Sol tells her queer friends Cyn (Kalen Allen) and Melo (E.J. Johnson) she fears Miles may be a “dangerous DL dude”:

Sol: And then he was all like “What? I’m not queer.”

Melo: With that intonation and everything?

Cyn: You need to walk me through this Miles thing a little.

Sol: Come on, you all know exactly what I’m talking about. What if underneath of the charming smile, he’s just another one of those dangerous DL dudes? ‘Cause I’ve been in that relationship, and I promised myself never again. I don’t know. Miles has been amazing, it’s just… something about the way he said it.

Cyn: It’s so messed up. Ugh. Black trans femmes deserve to be happy. You deserve to be happy.

Sol: I know. But that’s not always what we get, though, is it?

Melo: All right, honey. The point is, we love you.

Sol: And I love y’all.

Cyn: I will say, I think Miles does, too. Genuinely.

Sol: I want that to be true so bad. But if someone can’t see me for who I am, that’s not really love.

Cyn: Okay, honey, come on. Sit down. Come on. I hear you, babes, but you said it yourself… things have been great with him, so let’s not jump to any conclusions just yet.

Sorry, Sol, but who you “really are” is a biological male. And entertaining a mental disorder rather than treating it will never lead to true happiness.

Sol’s friends end up pulling Miles aside to queersplain the error of his straight ways:

Miles: Have you seen Sol?
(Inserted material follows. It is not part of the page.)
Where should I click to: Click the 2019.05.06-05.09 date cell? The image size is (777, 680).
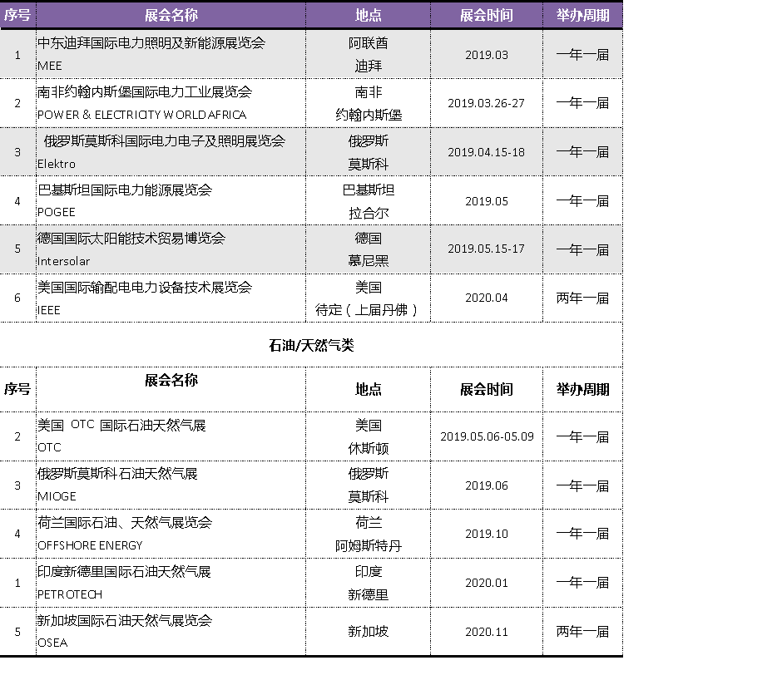486,436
They haven’t texted me back. What’s going on?

Cyn: About that. Go ahead and take a seat, Doc.

Miles: Uh… what’s…?

Melo: Are you afraid of being queer? Can you not handle Sol’s gender-expansive, label-defying glory?
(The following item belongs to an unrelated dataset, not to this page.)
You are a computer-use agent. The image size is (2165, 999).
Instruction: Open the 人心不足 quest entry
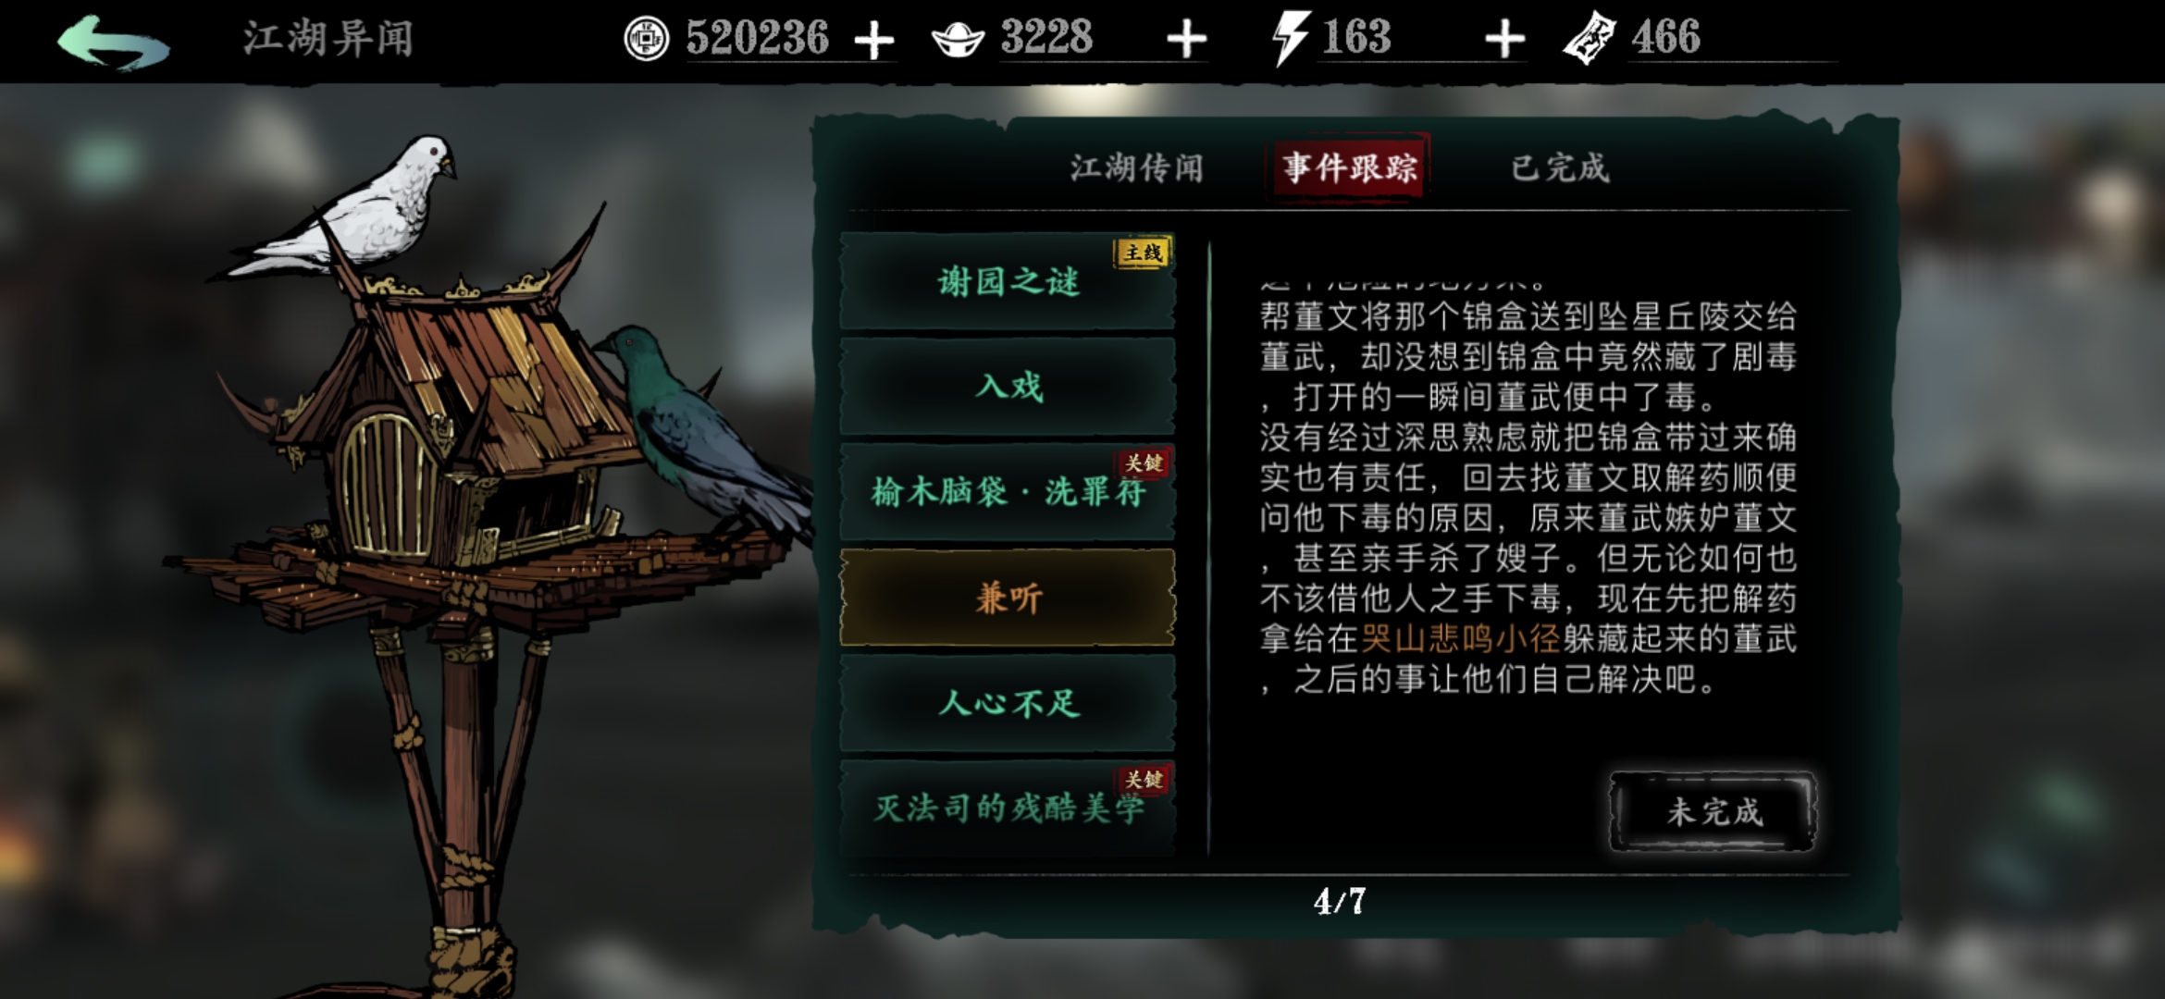pyautogui.click(x=1008, y=703)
Miles: Whoa. Whoa, whoa, whoa, what?

Cyn: Uh, too many hyphenates, babe. Miles. Your ex-wife called you queer and you hit the brakes so hard that you sent Sol flying through the metaphorical windshield. What’s up with that?

Miles: Ah. Okay, um… Look, I got to be honest. I get that I messed up, but I have no idea how. I fully support Sol’s transness, and, also, I’m a straight dude.
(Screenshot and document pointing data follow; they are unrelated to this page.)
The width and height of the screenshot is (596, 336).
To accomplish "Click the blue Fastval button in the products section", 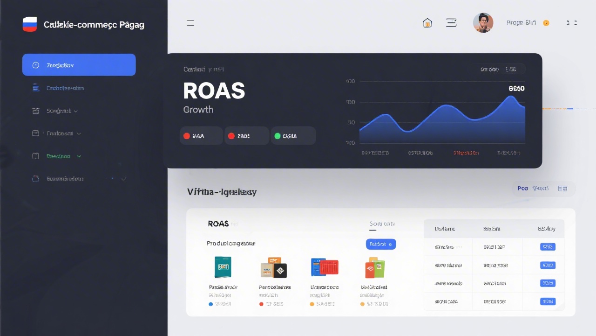I will 380,244.

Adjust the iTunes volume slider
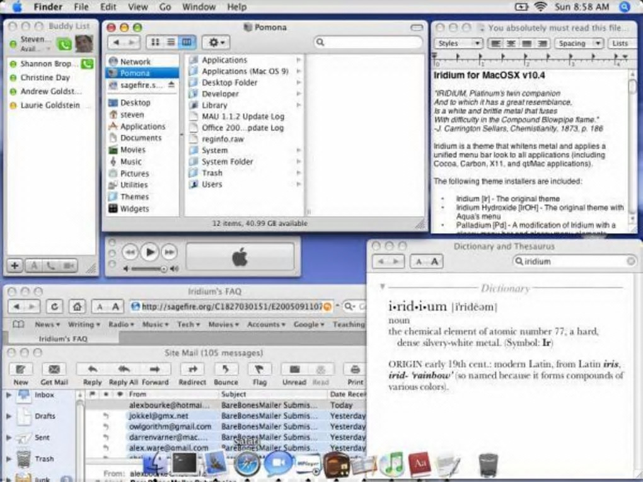tap(148, 269)
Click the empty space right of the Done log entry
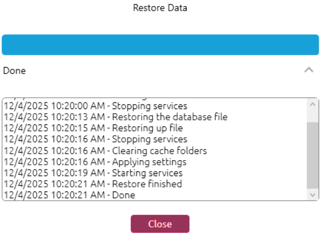The height and width of the screenshot is (236, 321). (x=220, y=195)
Cyn: We know they give femme realness, but Sol is nonbinary. And the last time I checked, that’s not news to you.

Miles: Right, but what does that have to do with me?

Melo: Well, you’re loving beyond the binary now, honey. So, if you’re that committed to your “straightness,” it’s a very dangerous game, is all.

Miles: “Dangerous?”

Melo: I know that might seem like a stretch, but there are some so-called “straight men” out there who go from desiring trans femmes to disappearing them in a heartbeat.

Miles: But I would never… Holy sh*t. Does Sol feel unsafe just because I said I was straight?

Cyn: When you grow up with a target on your back just for being who you are… Sol’s learned the hard way that you have to be safe rather than sorry. So, when you completely dismiss the mere idea that your sexuality might be fluid…

Melo: That’s where that type of violence stems from, honey.

Miles: I never thought about it like that.

Cyn: Most people don’t, but they should. You should. I think you and Sol have something special.

Melo: So, if you truly love them, you’re gonna need to break out of some boxes as well.

Miles ends up winning Sol back by proclaiming, “If loving you makes me queer, then I’m queer!” Then he and Sol toast each other with their cans of Bud Light. (Kidding!)

Unfortunately, it didn’t stop there. In the same episode, Henry proclaims, “Our climate is in collapse.”  

In episode four, “Bachelor Party,” Lily declares she’s dehydrated from her flight and grabs a water bottle. Sol retorts, “And I’m dehydrated from capitalism.” She then points out the bottle is plastic and hands Lily a metal one instead.

We miss the days when shows were made to entertain rather than used as weapons of mass propaganda. But don’t worry, we’ll keep watching so you don’t have to.